PROVIDED ENTRIES:
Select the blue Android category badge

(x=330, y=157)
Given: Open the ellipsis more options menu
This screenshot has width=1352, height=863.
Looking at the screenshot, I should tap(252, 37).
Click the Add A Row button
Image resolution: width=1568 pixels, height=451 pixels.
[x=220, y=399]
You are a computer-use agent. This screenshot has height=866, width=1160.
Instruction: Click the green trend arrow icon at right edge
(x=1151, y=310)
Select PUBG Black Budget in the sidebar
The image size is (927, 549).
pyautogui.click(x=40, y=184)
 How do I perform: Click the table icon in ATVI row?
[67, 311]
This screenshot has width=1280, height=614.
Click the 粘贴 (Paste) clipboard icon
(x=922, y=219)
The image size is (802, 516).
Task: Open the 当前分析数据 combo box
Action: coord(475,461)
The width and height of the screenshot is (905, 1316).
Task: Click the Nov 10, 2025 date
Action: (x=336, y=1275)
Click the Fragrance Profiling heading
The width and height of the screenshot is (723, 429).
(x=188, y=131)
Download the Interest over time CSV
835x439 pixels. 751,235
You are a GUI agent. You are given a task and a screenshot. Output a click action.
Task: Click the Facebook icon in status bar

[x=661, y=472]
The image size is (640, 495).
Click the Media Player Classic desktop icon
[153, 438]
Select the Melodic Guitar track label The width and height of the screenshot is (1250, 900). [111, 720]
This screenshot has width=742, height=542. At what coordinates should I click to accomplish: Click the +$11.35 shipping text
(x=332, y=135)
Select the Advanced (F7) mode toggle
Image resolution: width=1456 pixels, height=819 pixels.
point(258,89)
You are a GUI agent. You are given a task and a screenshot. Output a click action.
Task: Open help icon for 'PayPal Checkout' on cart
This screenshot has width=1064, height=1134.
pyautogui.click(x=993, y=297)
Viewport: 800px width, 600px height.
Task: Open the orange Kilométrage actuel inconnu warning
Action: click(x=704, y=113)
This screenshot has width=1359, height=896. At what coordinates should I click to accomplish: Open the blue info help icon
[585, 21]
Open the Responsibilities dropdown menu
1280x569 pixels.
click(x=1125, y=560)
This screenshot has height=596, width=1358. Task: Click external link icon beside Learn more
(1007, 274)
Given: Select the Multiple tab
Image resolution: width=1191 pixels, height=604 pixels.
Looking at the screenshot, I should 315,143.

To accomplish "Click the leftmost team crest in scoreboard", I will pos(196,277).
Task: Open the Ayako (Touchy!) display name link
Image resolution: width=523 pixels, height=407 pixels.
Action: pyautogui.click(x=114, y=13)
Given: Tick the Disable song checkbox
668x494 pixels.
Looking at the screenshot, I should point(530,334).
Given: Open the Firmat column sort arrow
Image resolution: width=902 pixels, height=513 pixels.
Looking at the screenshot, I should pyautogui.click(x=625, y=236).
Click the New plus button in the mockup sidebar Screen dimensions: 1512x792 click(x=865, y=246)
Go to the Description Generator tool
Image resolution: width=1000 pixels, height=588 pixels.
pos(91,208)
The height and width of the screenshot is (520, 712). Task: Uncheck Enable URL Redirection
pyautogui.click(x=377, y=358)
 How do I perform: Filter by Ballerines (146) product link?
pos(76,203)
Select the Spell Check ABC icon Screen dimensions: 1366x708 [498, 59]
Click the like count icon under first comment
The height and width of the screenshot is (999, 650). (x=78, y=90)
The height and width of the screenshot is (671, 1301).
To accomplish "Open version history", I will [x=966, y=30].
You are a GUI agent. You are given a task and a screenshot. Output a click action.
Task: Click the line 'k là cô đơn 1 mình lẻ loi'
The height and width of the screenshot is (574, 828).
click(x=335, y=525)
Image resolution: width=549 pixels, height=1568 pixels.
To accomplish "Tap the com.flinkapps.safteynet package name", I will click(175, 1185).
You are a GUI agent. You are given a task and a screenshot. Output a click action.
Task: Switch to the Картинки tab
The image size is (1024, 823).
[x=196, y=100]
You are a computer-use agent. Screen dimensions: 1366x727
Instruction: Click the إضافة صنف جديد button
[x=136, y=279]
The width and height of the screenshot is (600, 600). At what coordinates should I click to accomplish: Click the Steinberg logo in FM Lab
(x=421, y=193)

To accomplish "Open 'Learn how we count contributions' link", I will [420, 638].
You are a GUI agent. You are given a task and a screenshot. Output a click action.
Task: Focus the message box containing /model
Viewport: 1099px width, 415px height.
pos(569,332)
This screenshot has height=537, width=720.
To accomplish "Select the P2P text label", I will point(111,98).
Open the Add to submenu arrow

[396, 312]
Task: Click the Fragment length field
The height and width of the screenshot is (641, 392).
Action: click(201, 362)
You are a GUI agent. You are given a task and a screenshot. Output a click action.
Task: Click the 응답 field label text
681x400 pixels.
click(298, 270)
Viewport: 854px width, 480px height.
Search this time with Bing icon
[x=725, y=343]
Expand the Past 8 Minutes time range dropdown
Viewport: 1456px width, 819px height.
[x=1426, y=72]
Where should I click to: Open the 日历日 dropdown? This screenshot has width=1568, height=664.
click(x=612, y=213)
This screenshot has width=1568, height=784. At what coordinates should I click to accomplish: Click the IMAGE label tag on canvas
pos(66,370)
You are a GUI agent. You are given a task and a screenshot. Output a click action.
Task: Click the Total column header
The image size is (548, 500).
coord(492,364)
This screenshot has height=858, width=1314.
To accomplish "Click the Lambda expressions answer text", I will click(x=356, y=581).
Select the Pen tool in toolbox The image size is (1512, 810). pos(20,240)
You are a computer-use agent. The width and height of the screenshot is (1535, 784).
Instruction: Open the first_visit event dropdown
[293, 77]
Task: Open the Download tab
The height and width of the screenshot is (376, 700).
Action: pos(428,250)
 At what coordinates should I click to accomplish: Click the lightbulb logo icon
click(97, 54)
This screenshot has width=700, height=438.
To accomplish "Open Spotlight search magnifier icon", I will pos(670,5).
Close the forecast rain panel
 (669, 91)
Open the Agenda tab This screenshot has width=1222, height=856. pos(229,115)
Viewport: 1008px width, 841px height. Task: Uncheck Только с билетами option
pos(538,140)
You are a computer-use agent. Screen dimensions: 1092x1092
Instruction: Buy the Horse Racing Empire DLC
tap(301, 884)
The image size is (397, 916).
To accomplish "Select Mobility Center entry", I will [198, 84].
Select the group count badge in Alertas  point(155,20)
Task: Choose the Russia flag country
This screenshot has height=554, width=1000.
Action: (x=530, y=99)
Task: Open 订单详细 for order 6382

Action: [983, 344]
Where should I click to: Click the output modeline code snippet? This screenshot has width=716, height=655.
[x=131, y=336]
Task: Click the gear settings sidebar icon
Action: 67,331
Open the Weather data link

WRITTEN PROBLEM: Rewrite the listing above in full, changing each occurrence of "computer-use agent" to "screen-control agent" and leaving everything else unchanged.

REPLY:
Select the blue Android category badge

(x=330, y=157)
Given: Open the ellipsis more options menu
This screenshot has width=1352, height=863.
Looking at the screenshot, I should tap(252, 37).
Click the Add A Row button
Image resolution: width=1568 pixels, height=451 pixels.
[x=220, y=399]
You are a screen-control agent. This screenshot has height=866, width=1160.
Instruction: Click the green trend arrow icon at right edge
(x=1151, y=310)
Select PUBG Black Budget in the sidebar
The image size is (927, 549).
pyautogui.click(x=40, y=184)
 How do I perform: Click the table icon in ATVI row?
[67, 311]
This screenshot has width=1280, height=614.
Click the 粘贴 (Paste) clipboard icon
(x=922, y=219)
The image size is (802, 516).
Task: Open the 当前分析数据 combo box
Action: coord(475,461)
The width and height of the screenshot is (905, 1316).
Task: Click the Nov 10, 2025 date
Action: (x=336, y=1275)
Click the Fragrance Profiling heading
The width and height of the screenshot is (723, 429).
(x=188, y=131)
Download the Interest over time CSV
835x439 pixels. 751,235
You are a GUI agent. You are given a task and a screenshot. Output a click action.
Task: Click the Facebook icon in status bar

[x=661, y=472]
The image size is (640, 495).
Click the Media Player Classic desktop icon
[153, 438]
Select the Melodic Guitar track label The width and height of the screenshot is (1250, 900). [111, 720]
This screenshot has width=742, height=542. At what coordinates should I click to accomplish: Click the +$11.35 shipping text
(x=332, y=135)
Select the Advanced (F7) mode toggle
Image resolution: width=1456 pixels, height=819 pixels.
point(258,89)
You are a GUI agent. You are given a task and a screenshot. Output a click action.
Task: Open help icon for 'PayPal Checkout' on cart
This screenshot has width=1064, height=1134.
pyautogui.click(x=993, y=297)
Viewport: 800px width, 600px height.
Task: Open the orange Kilométrage actuel inconnu warning
Action: click(x=704, y=113)
This screenshot has width=1359, height=896. At what coordinates should I click to accomplish: Open the blue info help icon
[585, 21]
Open the Responsibilities dropdown menu
1280x569 pixels.
click(x=1125, y=560)
This screenshot has height=596, width=1358. Task: Click external link icon beside Learn more
(1007, 274)
Given: Select the Multiple tab
Image resolution: width=1191 pixels, height=604 pixels.
Looking at the screenshot, I should 315,143.

To accomplish "Click the leftmost team crest in scoreboard", I will pos(196,277).
Task: Open the Ayako (Touchy!) display name link
Image resolution: width=523 pixels, height=407 pixels.
Action: pyautogui.click(x=114, y=13)
Given: Tick the Disable song checkbox
668x494 pixels.
Looking at the screenshot, I should point(530,334).
Given: Open the Firmat column sort arrow
Image resolution: width=902 pixels, height=513 pixels.
Looking at the screenshot, I should pyautogui.click(x=625, y=236).
Click the New plus button in the mockup sidebar Screen dimensions: 1512x792 click(x=865, y=246)
Go to the Description Generator tool
Image resolution: width=1000 pixels, height=588 pixels.
pos(91,208)
The height and width of the screenshot is (520, 712). Task: Uncheck Enable URL Redirection
pyautogui.click(x=377, y=358)
 How do I perform: Filter by Ballerines (146) product link?
pos(76,203)
Select the Spell Check ABC icon Screen dimensions: 1366x708 [498, 59]
Click the like count icon under first comment
The height and width of the screenshot is (999, 650). (x=78, y=90)
The height and width of the screenshot is (671, 1301).
To accomplish "Open version history", I will [x=966, y=30].
You are a GUI agent. You are given a task and a screenshot. Output a click action.
Task: Click the line 'k là cô đơn 1 mình lẻ loi'
The height and width of the screenshot is (574, 828).
click(x=335, y=525)
Image resolution: width=549 pixels, height=1568 pixels.
To accomplish "Tap the com.flinkapps.safteynet package name", I will click(175, 1185).
You are a GUI agent. You are given a task and a screenshot. Output a click action.
Task: Switch to the Картинки tab
The image size is (1024, 823).
[x=196, y=100]
You are a screen-control agent. Screen dimensions: 1366x727
Instruction: Click the إضافة صنف جديد button
[x=136, y=279]
The width and height of the screenshot is (600, 600). At what coordinates should I click to accomplish: Click the Steinberg logo in FM Lab
(x=421, y=193)

To accomplish "Open 'Learn how we count contributions' link", I will [420, 638].
You are a GUI agent. You are given a task and a screenshot. Output a click action.
Task: Focus the message box containing /model
Viewport: 1099px width, 415px height.
pos(569,332)
This screenshot has height=537, width=720.
To accomplish "Select the P2P text label", I will point(111,98).
Open the Add to submenu arrow

[396, 312]
Task: Click the Fragment length field
The height and width of the screenshot is (641, 392).
Action: click(201, 362)
You are a GUI agent. You are given a task and a screenshot. Output a click action.
Task: Click the 응답 field label text
681x400 pixels.
click(298, 270)
Viewport: 854px width, 480px height.
Search this time with Bing icon
[x=725, y=343]
Expand the Past 8 Minutes time range dropdown
Viewport: 1456px width, 819px height.
[x=1426, y=72]
Where should I click to: Open the 日历日 dropdown? This screenshot has width=1568, height=664.
click(x=612, y=213)
This screenshot has width=1568, height=784. At what coordinates should I click to accomplish: Click the IMAGE label tag on canvas
pos(66,370)
You are a GUI agent. You are given a task and a screenshot. Output a click action.
Task: Click the Total column header
The image size is (548, 500).
coord(492,364)
This screenshot has height=858, width=1314.
To accomplish "Click the Lambda expressions answer text", I will click(x=356, y=581).
Select the Pen tool in toolbox The image size is (1512, 810). pos(20,240)
You are a screen-control agent. The width and height of the screenshot is (1535, 784).
Instruction: Open the first_visit event dropdown
[293, 77]
Task: Open the Download tab
The height and width of the screenshot is (376, 700).
Action: pos(428,250)
 At what coordinates should I click to accomplish: Click the lightbulb logo icon
click(97, 54)
This screenshot has width=700, height=438.
To accomplish "Open Spotlight search magnifier icon", I will pos(670,5).
Close the forecast rain panel
 (669, 91)
Open the Agenda tab This screenshot has width=1222, height=856. pos(229,115)
Viewport: 1008px width, 841px height. Task: Uncheck Только с билетами option
pos(538,140)
You are a screen-control agent. Screen dimensions: 1092x1092
Instruction: Buy the Horse Racing Empire DLC
tap(301, 884)
The image size is (397, 916).
To accomplish "Select Mobility Center entry", I will [198, 84].
Select the group count badge in Alertas  point(155,20)
Task: Choose the Russia flag country
This screenshot has height=554, width=1000.
Action: (x=530, y=99)
Task: Open 订单详细 for order 6382

Action: [983, 344]
Where should I click to: Click the output modeline code snippet? This screenshot has width=716, height=655.
[x=131, y=336]
Task: Click the gear settings sidebar icon
Action: 67,331
Open the Weather data link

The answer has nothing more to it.